Barael caminaba taciturno por el blanco
desierto de Blancualín: reflexionaba.
Su despedida de Verdol había sido muy emotiva.
Muy cálida. Un rocío apropiado para la semilla de una especulación sembrada en
terrenos intelectuales aún en barbecho. Inexorable tras los meses que llevaba recorriendo
el Continente Estrellado en busca de una respuesta a una pregunta que…, bueno,
ya no parecía tener tan clara. Cuando vivía en Blancuol todo era muy sencillo;
todo era, simplemente blanco. La monarquía dictatorial de Baradir, impuesta
desde miles de siglos por Dindorx, parecía clara. Al menos todos la habían
aceptado. Aunque los últimos acontecimientos le habían hecho cambiar de parecer
respecto a ciertas ideas.
Azí, Alh-par-cheh, Amaronte, Salvatore,
Vraton, todos le habían ayudado pese a que irrumpió en sus vidas insultando sus
colores.
Su pelo tenía un tono azulado, su piel se
tornaba amarillenta, su sangre: verde. Ya no vestía, ni siquiera, atuendos
blancos, y, pese a ello, su manera de ser no había cambiado en absoluto, al
igual que no lo había hecho tampoco la de los lugareños de los otros países,
fueran del color que fuesen.
¿Por qué aquellas buenas gentes habían de
estar supeditadas a las órdenes de un señor que, en la mayoría de los casos, ni
siquiera movería un dedo en su ayuda por el simple hecho de tener un color de
piel diferente o vestir y hablar en un color también distinto?
No era justo. No. Ni bueno tampoco.
Abrochó el último botón de su abrigo de
hojas verdes en respuesta al brusco descenso de la temperatura y miró
circunspecto hacia el Monte Brecio.
En su cúspide, la nieve continuaba cayendo
abundantemente.
¿Seguiría todo como cuando escapó, o el caos
habría devorado ya Blancuol?
Continuó caminando. Ya no tenía un dado que
le guiase. Ni siquiera conservaba el mapa mágico. Sólo le quedaba lo que
portaba en su persona: un uniforme del ejército de liberación de Verdol, un
talar abrigo de hojas, un zurrón con víveres, un anillo de arena y el medallón.

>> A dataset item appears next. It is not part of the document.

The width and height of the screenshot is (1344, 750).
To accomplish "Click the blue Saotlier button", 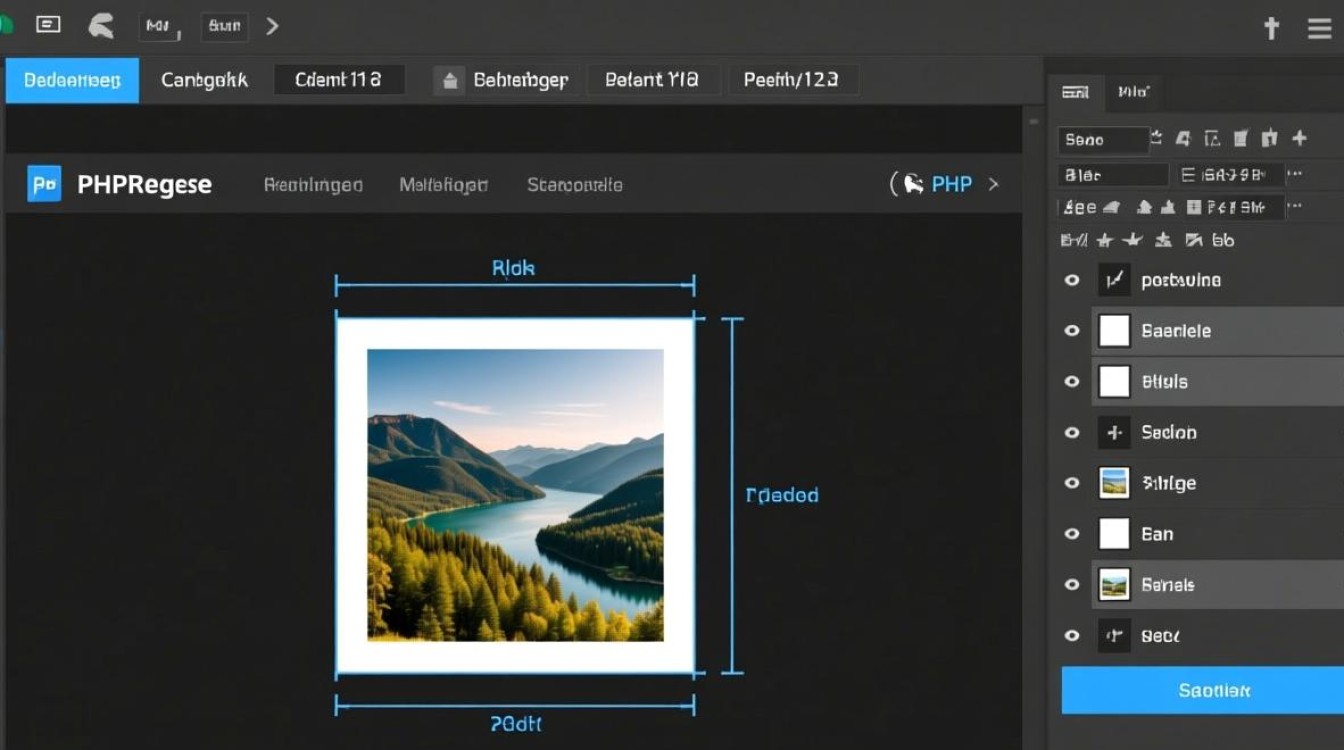I will tap(1202, 690).
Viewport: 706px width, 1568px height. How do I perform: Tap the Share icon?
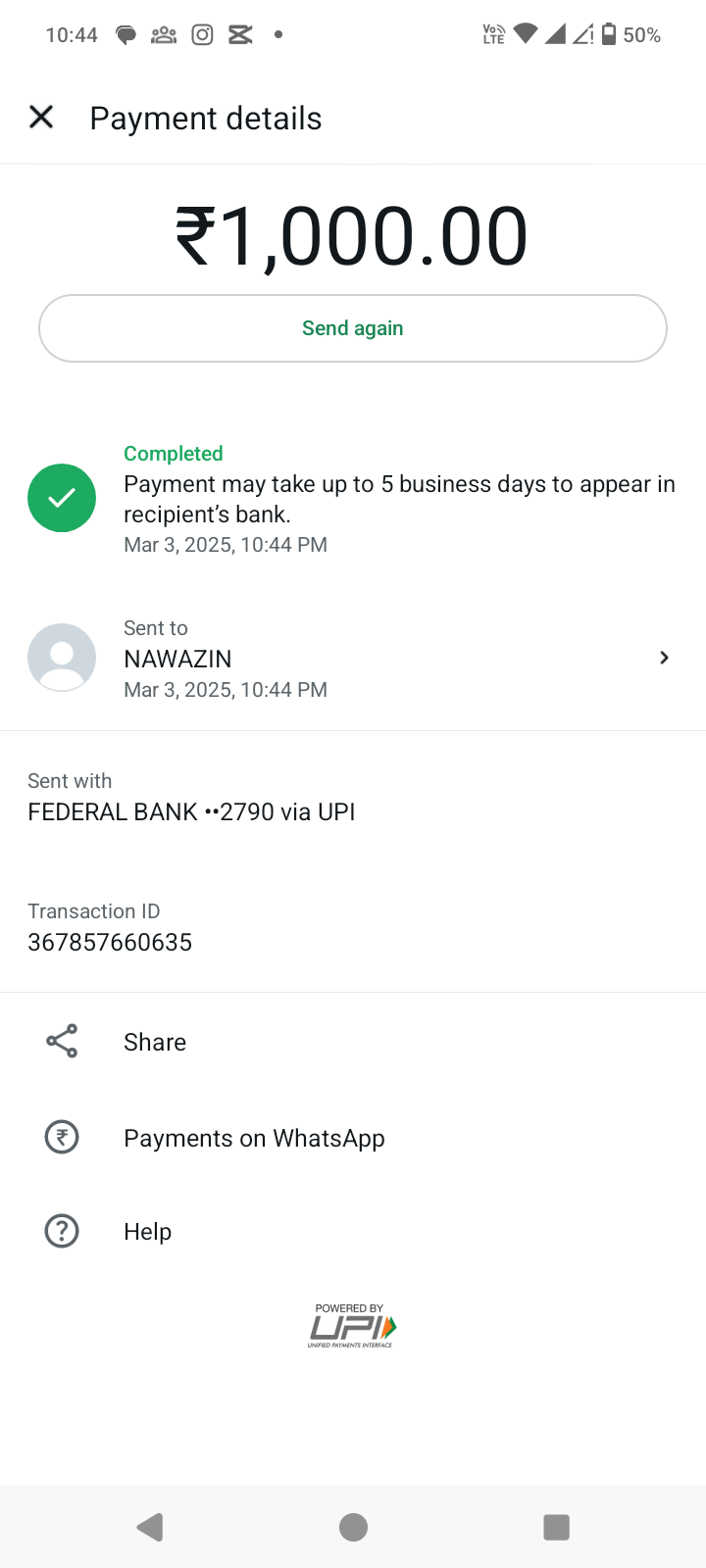pyautogui.click(x=62, y=1042)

Dos países le quedaban por visitar: Rojeria
y Negrontia.
Según el rumbo que había tomado calculaba
que en un día o dos llegaría a Rojeria. Estaba un poco desorientado y caminaba
ciegas.
Su mente continuó divagando:
¿Qué habría sido de Amaronte? Se despidió
muy fríamente en Vrícuit y no estuvo en la despedida que le hicieron los
habitantes de Verdol.
Era un ser extraño, Amaronte. Muy extraño.
Enigmático, si cabía.
Miró al cielo. Las estrellas brillaban y la
luna…, la luna ¡¿centelleaba?!
Se quedó un rato mirándola.
Estallidos de luz brotaban
incomprensiblemente de casi toda su superficie.
Estaba especial la luna, sí; como casi todo
lo que descubría a cada tranco del camino… Generalmente tenía un tono gris oscuro
pero, aquella noche, se mostraba violácea y extravagante.
Se preguntó si realmente viviría alguien
allí.
Una nueva y enorme explosión la iluminó. No
entendía lo que sucedía, pero tampoco le extrañó. Últimamente no comprendía
nada de lo que ocurría en ningún sitio: En su hogar, los duendes delinquían
impunemente disfrutando con el daño que causaban a otros duendes, inocentes,
cuyo único pecado era el de ser felices. En Verdol, casi muere a manos de unos
fanáticos religiosos que quemaban a todo aquel que no militaba con su
ideología. En fin, que todo aquel mundo parecía haberse vuelto loco de remate.
Y Dindorx…, ¿cómo podía permitir todo
aquello, dejando la responsabilidad de arreglarlo a un indefenso duende como él
en vez de solucionarlo el mismo con su omnipotencia de los huevos? Tampoco lo
comprendía.
Quizá no fuera su cometido entenderlo. Quizá
debería seguir haciendo el mongolo, como un burro tras su zanahoria. Qué más
daba. Lo cierto, es que el sentimiento más pesado ahora mismo era el de
soledad. Necesitaba realmente la compañía de alguien con quien hablar. Notaba
una especie de abandono hacia la tristeza, fruto quizá de la tensión sufrida en
sus aventuras pasadas.
Paró finalmente a descansar. Dormir era ya
una gran idea.
Se tumbó en la arena, recostando la cabeza
en el zurrón.
Pronto, el frío le hizo encogerse en un
ovillo. Entró en calor y se durmió. La amargura entonces se fue esfumando,
disolviéndose en la bruma de su reparadora y merecida subconsciencia.